Content starts

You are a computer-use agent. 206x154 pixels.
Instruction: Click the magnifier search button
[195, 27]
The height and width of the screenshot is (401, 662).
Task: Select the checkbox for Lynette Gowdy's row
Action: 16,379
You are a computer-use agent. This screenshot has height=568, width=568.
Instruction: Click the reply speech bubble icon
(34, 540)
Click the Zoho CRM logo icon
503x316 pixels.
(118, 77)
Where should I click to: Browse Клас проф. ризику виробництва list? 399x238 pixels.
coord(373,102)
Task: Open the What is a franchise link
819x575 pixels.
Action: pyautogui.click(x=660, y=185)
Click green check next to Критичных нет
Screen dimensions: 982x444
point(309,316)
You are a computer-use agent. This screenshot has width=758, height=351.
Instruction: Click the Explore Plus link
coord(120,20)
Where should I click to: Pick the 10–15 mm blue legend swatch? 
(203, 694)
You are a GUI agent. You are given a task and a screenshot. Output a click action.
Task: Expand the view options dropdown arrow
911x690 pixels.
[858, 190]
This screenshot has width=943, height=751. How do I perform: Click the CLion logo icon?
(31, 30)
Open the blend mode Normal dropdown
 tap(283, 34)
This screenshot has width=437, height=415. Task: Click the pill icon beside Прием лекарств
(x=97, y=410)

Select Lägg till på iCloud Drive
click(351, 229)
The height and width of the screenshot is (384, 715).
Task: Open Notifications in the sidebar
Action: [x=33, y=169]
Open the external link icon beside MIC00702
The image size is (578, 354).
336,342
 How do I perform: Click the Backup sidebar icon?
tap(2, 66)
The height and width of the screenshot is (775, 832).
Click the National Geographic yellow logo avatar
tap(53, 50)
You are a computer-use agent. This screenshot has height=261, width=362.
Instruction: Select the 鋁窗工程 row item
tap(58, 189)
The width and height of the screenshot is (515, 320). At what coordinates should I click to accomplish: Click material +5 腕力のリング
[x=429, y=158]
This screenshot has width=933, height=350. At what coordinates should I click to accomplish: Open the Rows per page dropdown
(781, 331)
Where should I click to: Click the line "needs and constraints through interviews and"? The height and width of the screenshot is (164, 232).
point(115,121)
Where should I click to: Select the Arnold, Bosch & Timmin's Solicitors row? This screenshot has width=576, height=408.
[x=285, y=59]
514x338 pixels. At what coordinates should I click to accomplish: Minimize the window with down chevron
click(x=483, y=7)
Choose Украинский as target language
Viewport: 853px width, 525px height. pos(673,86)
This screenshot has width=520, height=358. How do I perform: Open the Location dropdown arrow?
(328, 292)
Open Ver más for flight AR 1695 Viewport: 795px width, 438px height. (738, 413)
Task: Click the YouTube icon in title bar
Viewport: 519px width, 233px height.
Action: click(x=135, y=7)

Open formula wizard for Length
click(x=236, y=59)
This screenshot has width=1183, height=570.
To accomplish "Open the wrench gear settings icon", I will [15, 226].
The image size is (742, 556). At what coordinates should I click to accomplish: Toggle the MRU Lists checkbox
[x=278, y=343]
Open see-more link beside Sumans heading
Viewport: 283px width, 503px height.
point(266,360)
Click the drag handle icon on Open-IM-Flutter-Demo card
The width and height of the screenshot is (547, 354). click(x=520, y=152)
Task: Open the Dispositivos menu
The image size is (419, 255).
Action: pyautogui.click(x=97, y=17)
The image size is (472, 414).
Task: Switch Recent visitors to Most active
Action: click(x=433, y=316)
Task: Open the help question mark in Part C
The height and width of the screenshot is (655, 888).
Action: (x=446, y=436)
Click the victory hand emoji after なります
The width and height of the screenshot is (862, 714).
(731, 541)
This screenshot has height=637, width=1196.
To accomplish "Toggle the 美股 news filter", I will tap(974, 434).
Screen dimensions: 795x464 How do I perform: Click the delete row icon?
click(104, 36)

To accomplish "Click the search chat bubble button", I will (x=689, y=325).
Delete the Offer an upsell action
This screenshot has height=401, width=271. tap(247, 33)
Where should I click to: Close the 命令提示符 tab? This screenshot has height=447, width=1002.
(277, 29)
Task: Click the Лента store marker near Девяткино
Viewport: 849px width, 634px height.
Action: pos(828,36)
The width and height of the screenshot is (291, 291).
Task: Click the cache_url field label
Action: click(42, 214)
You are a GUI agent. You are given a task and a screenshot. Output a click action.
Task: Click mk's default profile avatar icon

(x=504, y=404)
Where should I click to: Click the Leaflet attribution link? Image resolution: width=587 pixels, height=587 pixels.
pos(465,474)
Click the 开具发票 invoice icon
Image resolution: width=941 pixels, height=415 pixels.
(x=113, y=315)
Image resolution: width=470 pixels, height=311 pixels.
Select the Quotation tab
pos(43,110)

Content ends

**YOUR OBJECTIVE**
Answer with one number only, the count of lines in the entries above that hold the string "computer".

**SOLUTION FOR THIS PROBLEM**
4